Cuts to program spending, asset sales and even the possibility of "Dalton Days" haven't been ruled out in 2010 as Ontario struggles to chip away at a $25-billion deficit that critics say the province has no clear idea how to handle.

Experts agree there are only two options for the Liberal government as it tries to come to grips with its record deficit: increase taxes or decrease services.

But the province has floated several other options in recent months, from the possibility of selling off public assets such as Hydro One and the Liquor Control Board to unpaid days off for civil servants.

Premier Dalton McGuinty even mused briefly about putting the brakes to a planned increase in minimum wage after the March budget, but quickly backed off that idea after he was accused of shortchanging Ontario's poorest workers.

To some, the flip flops are a sign of a government that doesn't have a clear sense of how to move forward.

"You can only send up so many trial balloons and let them get shot down before the public starts to wonder: Do these folks know what they're doing? Do they actually have a long-term plan?," said David Docherty, a politics expert at Wilfrid Laurier University.

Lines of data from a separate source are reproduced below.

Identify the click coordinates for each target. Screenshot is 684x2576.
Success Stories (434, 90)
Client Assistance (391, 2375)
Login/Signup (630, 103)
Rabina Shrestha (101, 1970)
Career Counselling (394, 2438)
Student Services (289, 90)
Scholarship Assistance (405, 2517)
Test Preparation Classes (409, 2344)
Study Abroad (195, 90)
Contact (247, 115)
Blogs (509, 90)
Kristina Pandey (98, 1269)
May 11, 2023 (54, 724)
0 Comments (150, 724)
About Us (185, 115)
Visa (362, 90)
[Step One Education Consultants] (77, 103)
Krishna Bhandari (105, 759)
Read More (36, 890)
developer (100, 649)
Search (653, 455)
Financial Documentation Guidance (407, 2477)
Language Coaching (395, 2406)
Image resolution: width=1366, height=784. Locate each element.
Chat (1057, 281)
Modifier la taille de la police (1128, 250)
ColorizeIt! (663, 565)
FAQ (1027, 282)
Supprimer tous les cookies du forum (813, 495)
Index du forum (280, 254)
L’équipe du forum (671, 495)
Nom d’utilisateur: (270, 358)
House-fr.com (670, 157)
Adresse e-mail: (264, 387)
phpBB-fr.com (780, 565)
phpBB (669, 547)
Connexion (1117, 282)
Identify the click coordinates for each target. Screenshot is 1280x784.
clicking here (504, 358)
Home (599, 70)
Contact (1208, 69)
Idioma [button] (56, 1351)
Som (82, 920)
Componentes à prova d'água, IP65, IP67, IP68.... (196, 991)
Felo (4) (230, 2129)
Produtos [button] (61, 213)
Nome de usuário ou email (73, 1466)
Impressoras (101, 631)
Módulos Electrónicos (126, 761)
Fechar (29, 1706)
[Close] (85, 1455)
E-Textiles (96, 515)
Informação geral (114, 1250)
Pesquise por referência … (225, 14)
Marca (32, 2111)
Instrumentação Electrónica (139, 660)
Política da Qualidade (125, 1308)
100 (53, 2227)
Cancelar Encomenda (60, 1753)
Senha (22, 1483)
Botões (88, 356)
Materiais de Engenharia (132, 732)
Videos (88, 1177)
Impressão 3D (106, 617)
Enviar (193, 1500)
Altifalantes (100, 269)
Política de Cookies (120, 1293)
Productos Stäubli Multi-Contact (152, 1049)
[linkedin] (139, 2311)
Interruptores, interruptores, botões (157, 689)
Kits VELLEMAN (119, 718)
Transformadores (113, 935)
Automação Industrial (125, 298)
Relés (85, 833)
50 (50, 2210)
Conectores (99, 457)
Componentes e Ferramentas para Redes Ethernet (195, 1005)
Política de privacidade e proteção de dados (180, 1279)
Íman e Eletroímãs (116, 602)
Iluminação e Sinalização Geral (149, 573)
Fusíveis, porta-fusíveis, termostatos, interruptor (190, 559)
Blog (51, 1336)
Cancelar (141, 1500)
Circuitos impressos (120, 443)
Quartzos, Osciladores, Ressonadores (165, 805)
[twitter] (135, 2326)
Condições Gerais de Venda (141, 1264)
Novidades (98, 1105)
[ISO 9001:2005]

"It's not altogether clear that they have a strategy on how to get out of this deficit situation without hurting people either through increasing taxes or cutting services."

Opposition parties have spent months accusing the government of lacking a plan, and they say they're worried about what McGuinty may do in the face of such a massive deficit.

"The concern is that the government seems to be out of ideas so they're reaching back to these tired solutions that are not a good deal for the people of the province," said NDP Leader Andrea Horwath.

"With this kind of perspective, the sky's the limit I guess."

Finance Minister Dwight Duncan has urged patience from those who want answers, saying his plan will be laid out when he delivers his budget.

"We've got a Treasury Board sub-committee looking at a range of options and we will consider those as part of the budget process," Duncan said.

"We will take a balanced approach to these challenges. I just wouldn't be speculating at this point because no decision has been taken."

TD Economist Don Drummond said he believes Ontario needs to ramp down its program spending, nearly half of which is in health care.

The province's spending has been growing at about six per cent a year, but it needs to come down to about two per cent -- a feat no jurisdiction in the world has been able to do in a sustainable way, said Drummond.

"Somebody's going to have to figure out in Ontario how to curb the growth of health care spending in a context that nobody else has succeeded in doing," he said.

"To the degree that they're not able to get off the six per cent by a huge amount they're really going to have to be very aggressive in ramping down the spending in other areas, probably even lowering the level of it rather than just curbing the growth rate."

The Liberals may be reluctant to cut public services, however, since they came to power with a promise to restore funding to programs hurt by years of cuts.

But while they also promised to stay the course on health and education, McGuinty has already warned hospitals and agencies like the Children's Aid Society not to expect increases.

It's just a matter of time before municipalities, schools and universities are told the same, said Docherty.

One thing Ontario is unlikely to see is higher taxes, given the controversy already generated over a plan to merge sales taxes in July.

"Theoretically, from an economic perspective the best thing that they could do is raise the rate for the new harmonized sales tax but you'd have to be awfully desperate to consider that," said Drummond.

"It's tough enough to get this thing implemented, never mind to almost immediately raise the rate of it."

Whatever the solution, Drummond adds, he'd like to see a balanced budget by 2015 -- and while the economy is improving, that doesn't mean the deficit will go away on its own.

"It certainly helps but it's not sufficient, and another thing to keep in mind is that corporations lost so much in 2008 and 2009 that they are going to have loss carry forward (for many years)," said Drummond.

"Your most cyclical revenue source is corporate income taxes, but it's not going to spring back with any type of force simply because corporations will be to apply the losses they've had over the last two years."

TD's own projections don't suggest the deficit will go below $13 or $14 billion by 2015 without some action to curb the rate of spending growth.

The province's historic deficit figure is some 50 times larger than the half-billion-dollar shortfall laid out last year, and reflects a 48.1 per cent drop in corporate tax revenues, which amounted to a $5.8-billion loss in provincial revenue.

The government won't say when it will be able to return to balanced budgets, despite the initial 2015 goal.

Ontario is now projecting ongoing deficits of $21.1 billion in 2010-11 and $19.4 billion the following year.